Set down the line containing "Screen dimensions: 800x460" and each line after it through the last line of the records, exactly, leaving pictures out.

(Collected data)

####

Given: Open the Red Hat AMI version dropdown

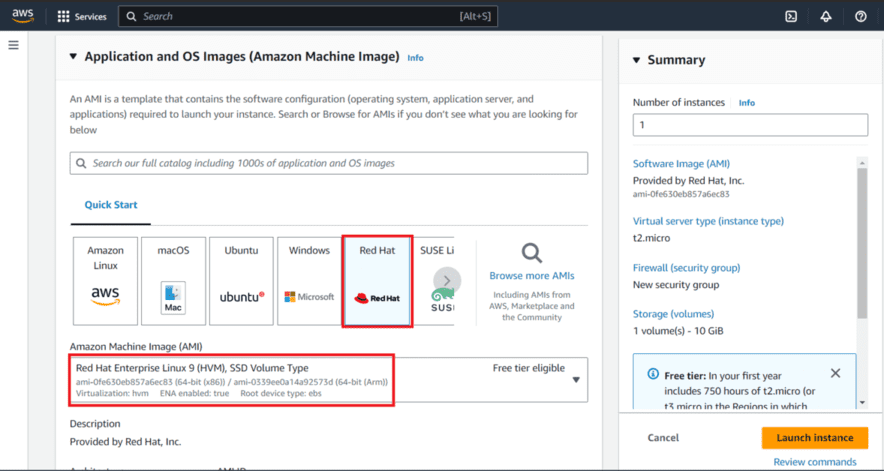Looking at the screenshot, I should click(575, 380).
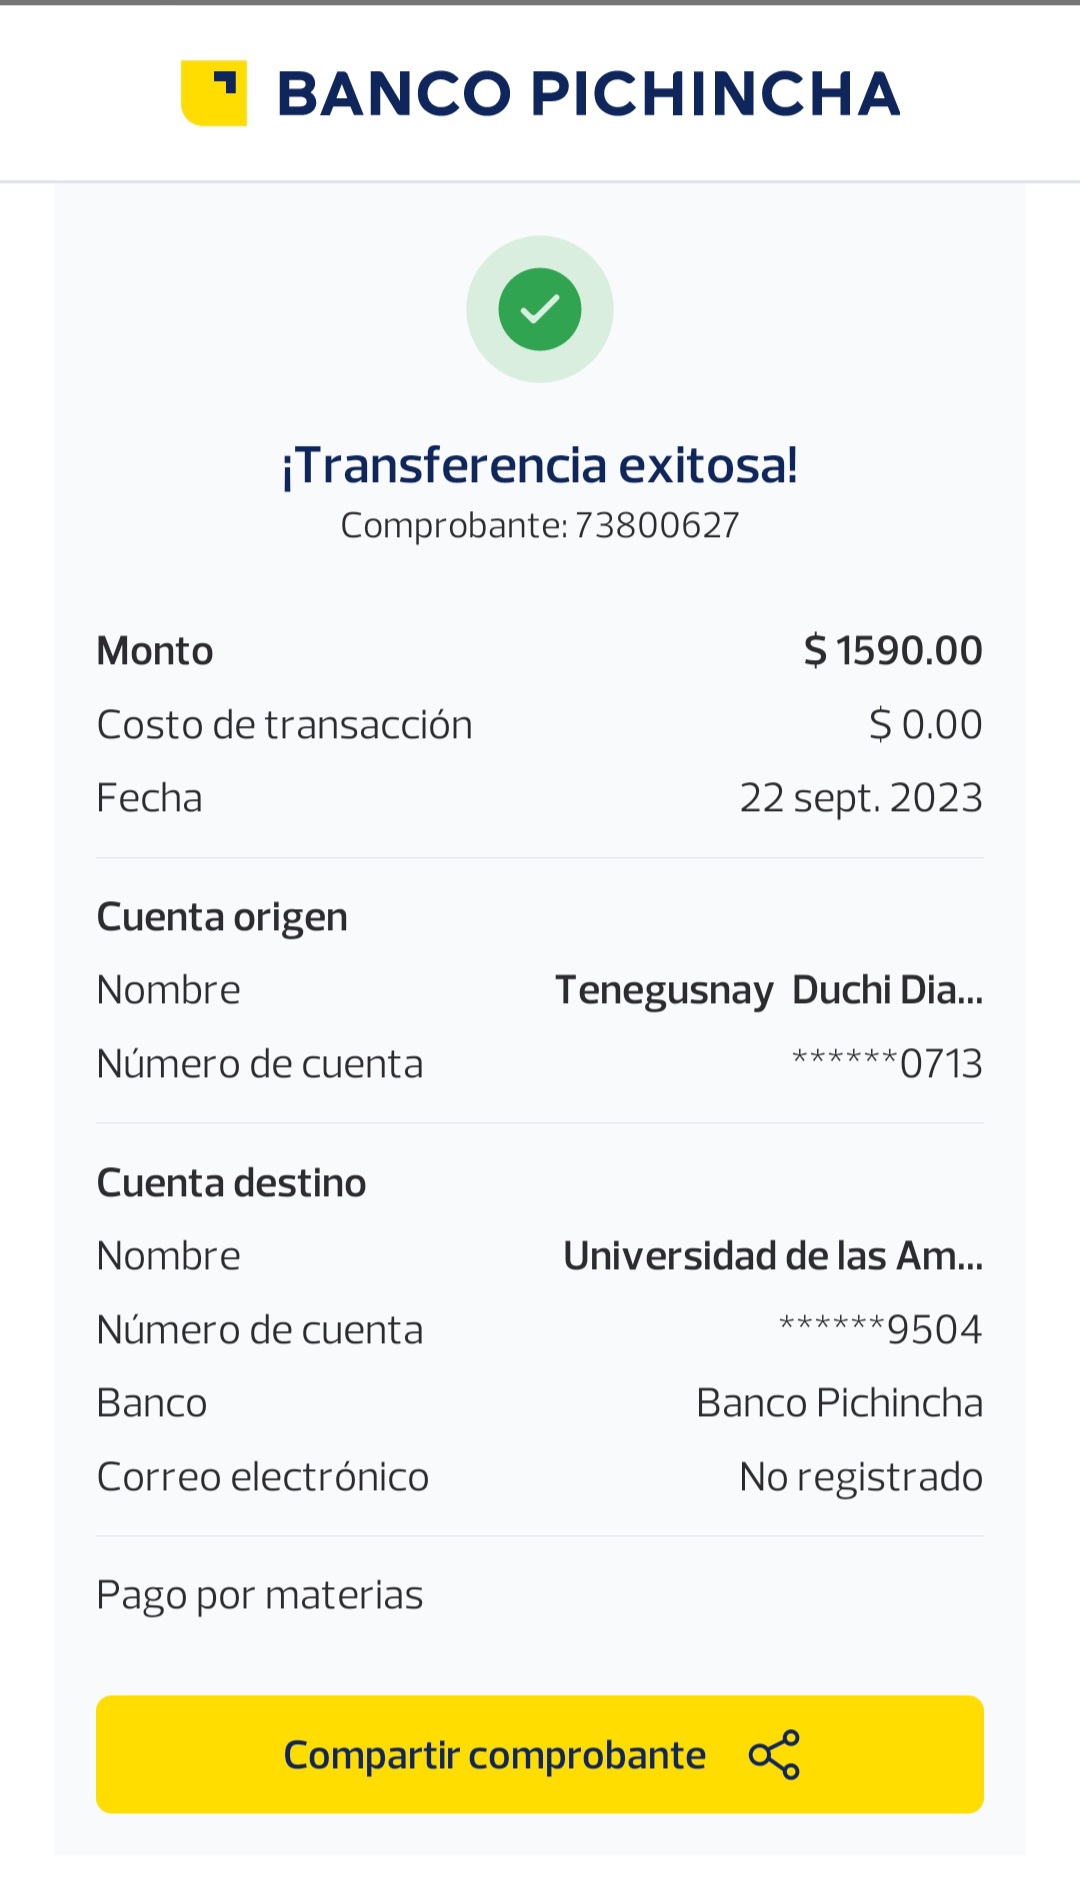
Task: Tap the ¡Transferencia exitosa! heading
Action: pyautogui.click(x=540, y=465)
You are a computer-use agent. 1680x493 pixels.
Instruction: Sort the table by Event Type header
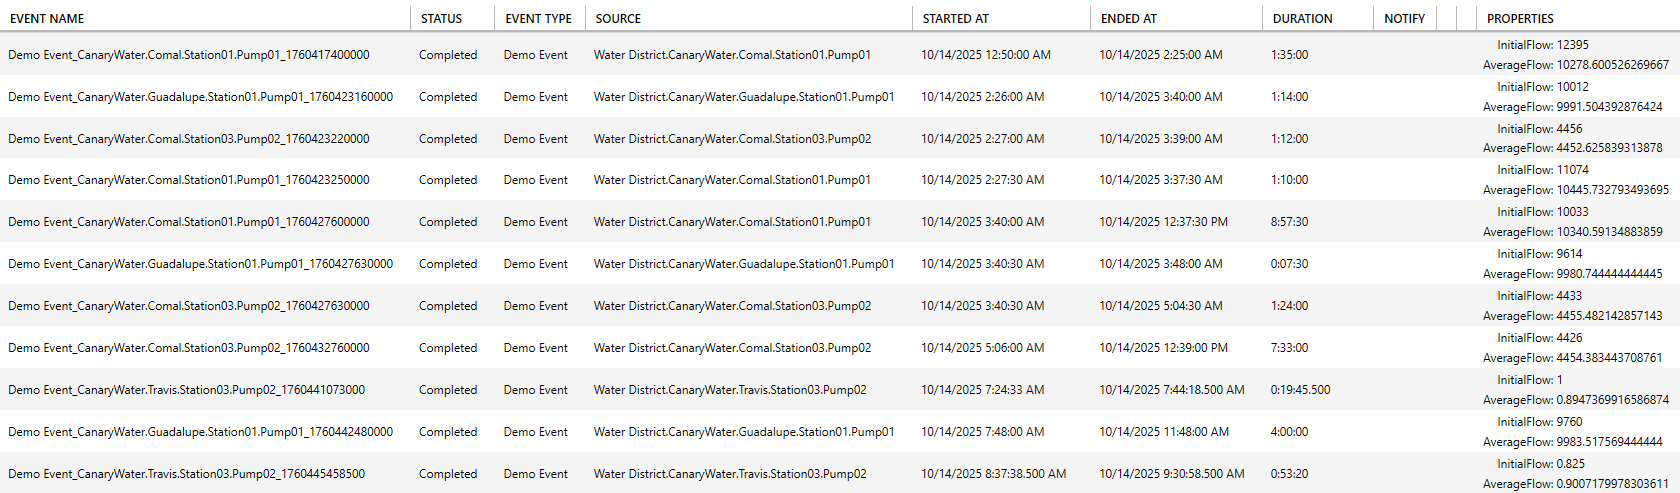(x=538, y=18)
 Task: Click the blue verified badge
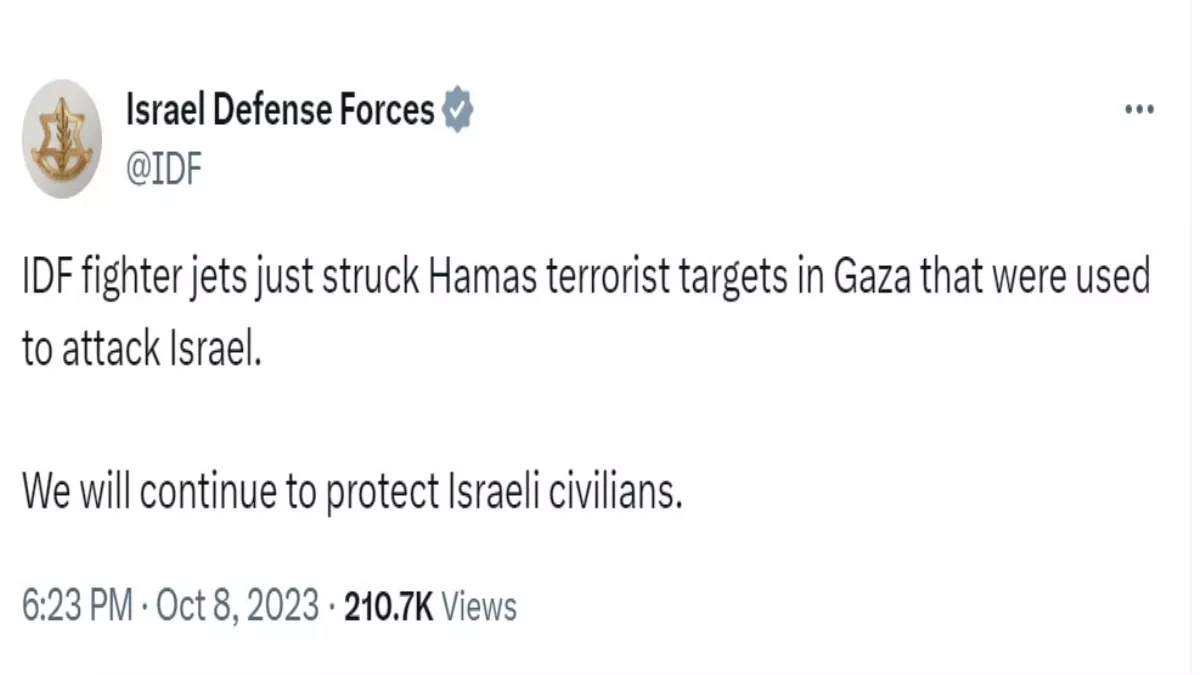point(457,110)
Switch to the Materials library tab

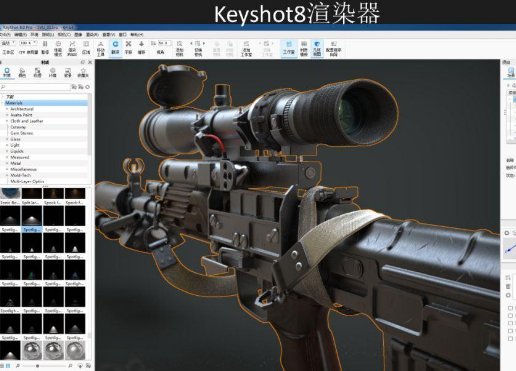pyautogui.click(x=7, y=72)
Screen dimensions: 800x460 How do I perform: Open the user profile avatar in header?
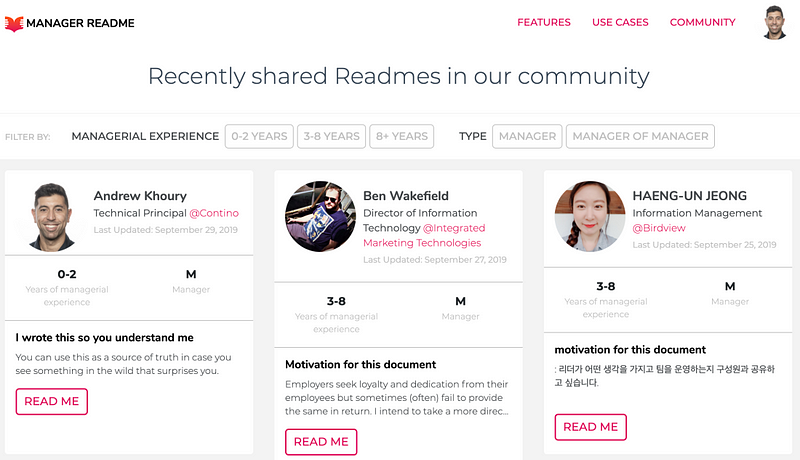tap(774, 22)
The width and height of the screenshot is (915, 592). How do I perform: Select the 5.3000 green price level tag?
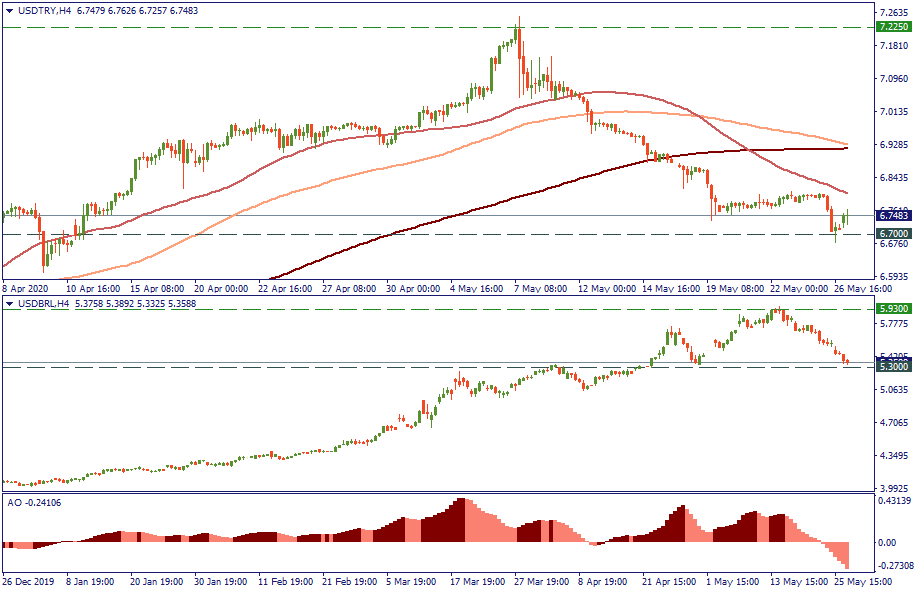coord(891,367)
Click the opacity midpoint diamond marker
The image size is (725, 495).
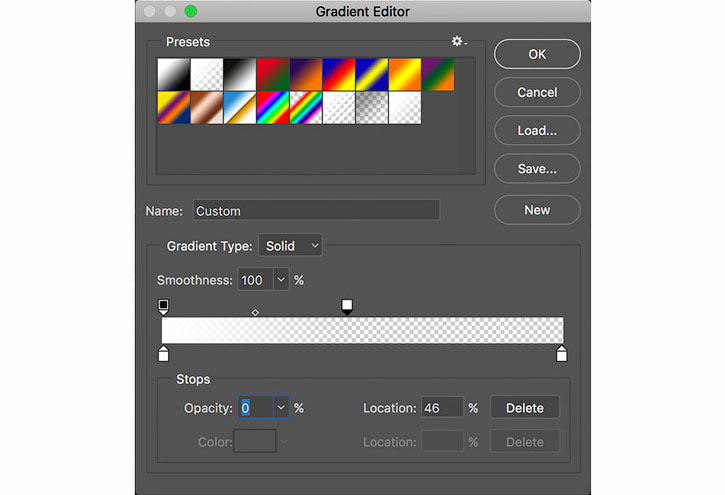tap(255, 313)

####

§ **Response below**:
Screen dimensions: 800x460 How do I perform: Open the user profile avatar in header?
tap(774, 22)
The width and height of the screenshot is (915, 592). How do I perform: Select the 5.3000 green price level tag?
coord(891,367)
Click the opacity midpoint diamond marker
The image size is (725, 495).
tap(255, 313)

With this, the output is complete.